* _TEKST TER ANALYSE_
Lieve Dexter,
morgen ben jij zomaar even zeventien maanden oud. Dat is bijna anderhalf jaar. En kerel, dat is me nog eens een boeiende leeftijd om op te staan kijken, als moeder van. Elke dag spring je van de ene mijlpaal naar de andere, en het is vooral je taalontwikkeling die ons daarbij met open mond naar je laat staren. Je bent een ongelooflijke babbelaar, en dat is een groot gemak, want doordat je al zinnetjes van twee en zelfs drie woorden begint te vormen kunnen we niet alleen al gesprekken met je voeren, je kunt ook perfect duidelijk maken wat je wilt. Wat ervoor zorgt dat er stukken minder wordt gehuild dan in de vorige periodes. Je bent op dagen dat het universum het goed met ons voorheeft zelfs een geweldig droge komiek. Ik kan daar -zoals je wel kunt snappen- alleen maar een ongelooflijke voorstander van zijn.

* _MET DE INFORMATIE_
1. Hoe oud wordt Dexter morgen volgens de brief aan Dexter?
2. Schrijf de brief aan Dexter verder, vanaf de laatste zin.
De regels die volgen hebben niets met de brief aan Dexter te maken.

* _AANGELEVERD MATERIAAL_
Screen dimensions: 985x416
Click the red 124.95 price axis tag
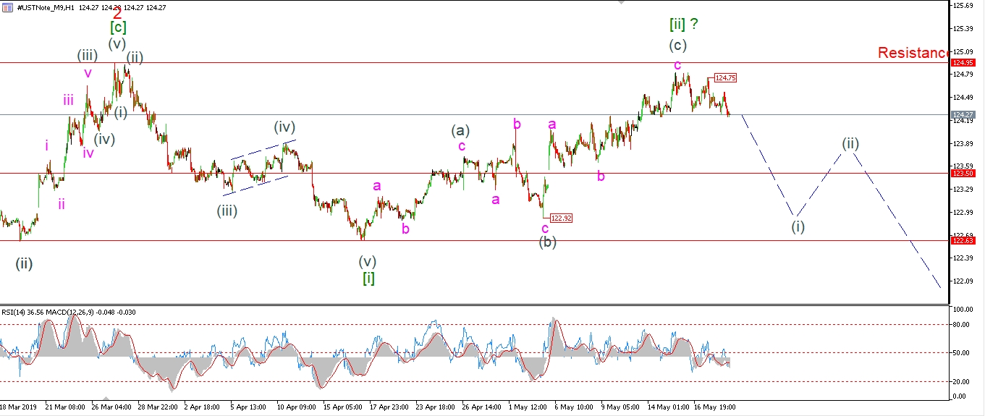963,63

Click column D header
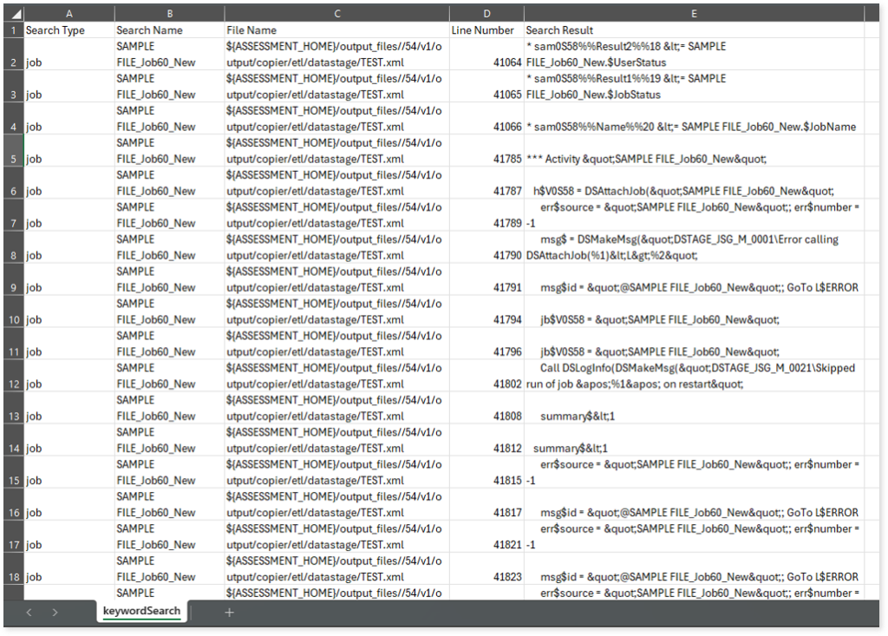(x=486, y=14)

---

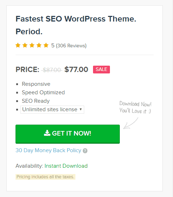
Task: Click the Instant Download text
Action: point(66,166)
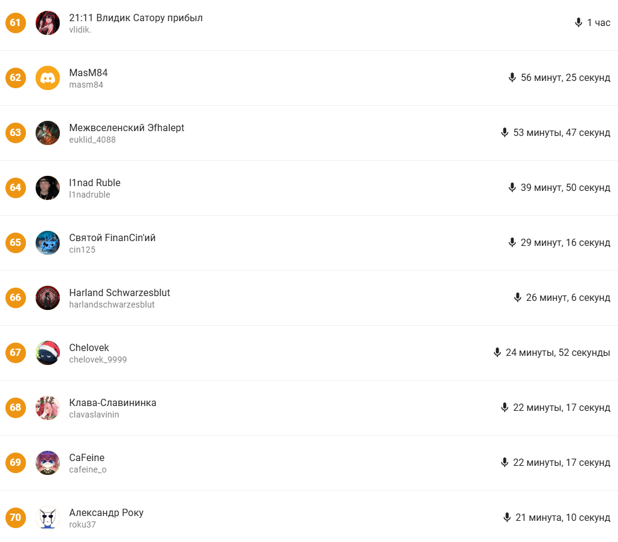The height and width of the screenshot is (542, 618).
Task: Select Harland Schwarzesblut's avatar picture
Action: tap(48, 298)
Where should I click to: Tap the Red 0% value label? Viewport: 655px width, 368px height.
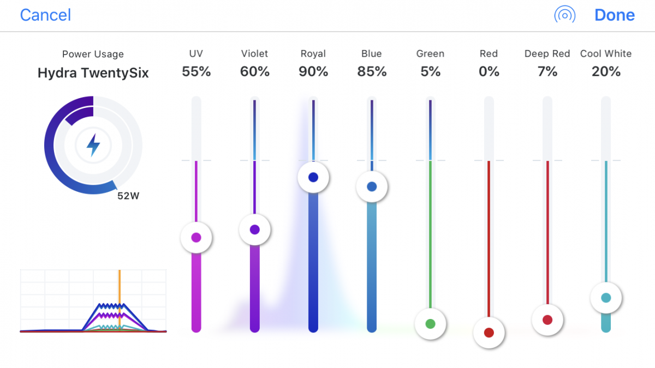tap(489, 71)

---

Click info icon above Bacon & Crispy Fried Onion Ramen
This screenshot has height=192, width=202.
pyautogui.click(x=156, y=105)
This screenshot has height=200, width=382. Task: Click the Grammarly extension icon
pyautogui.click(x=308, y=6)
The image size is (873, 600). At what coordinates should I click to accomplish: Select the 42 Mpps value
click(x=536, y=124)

* _ANTWOORDEN OP VOLGORDE_
1. Zeventien maanden, dus bijna anderhalf jaar.

2.
“Papa dansen”. “Bellen Opa”. Mijn gsm tegen je oor houden en “OIO OPA” roepen. “Eierkoek”. “Autobaan”. Allemaal zo duidelijk uitgesproken dat ik in stukken uiteen val op de grond van trots. En oke, een boerderij noem je tot in den treure een “autobij” en je gebruikt zowel voor boterham, banaan als ballon het woord “beetjam”, maar toch, jongen, maar toch. Je kent het verschil tussen een pinkin en een papaai (pinguin en een papegaai). Tussen een ootant en een kijn. Olifant en konijn, ja. I mean allez jong. Alleen met de manier waarop je soms dwingend “MA!” naar me roept zit ik soms een klein beetje in. Die belooft niet veel goeds voor als je zestien bent, namelijk. Ow, en je eet graag. Alles. Heb ik al eens gezegd dat je alles graag eet?

Je danst graag op K3 met een zwempamper op je hoofd, in de crèche gaat het eindelijk beter na een geweldig moeilijke inloopperiode waarin mijn hart elke dag brak omdat je er zoveel verdriet had, je bent doorgaans enthousiast en vrolijk en nogal geobsedeerd door treinen, kranen, autobussen en mijn tattoo’s. Onderstaande foto werd trouwens genomen voor je eerste bezoek aan de kapper, dat we volgens je vader best niet meer al te lang konden uitstellen. Ik had het dan weer nog maanden volledig de pan uit laten swingen, als ik de baas was, maar je krulletjes zijn nog altijd heel mooi, gelukkig. De wijvekes zijn nog steeds enthousiast.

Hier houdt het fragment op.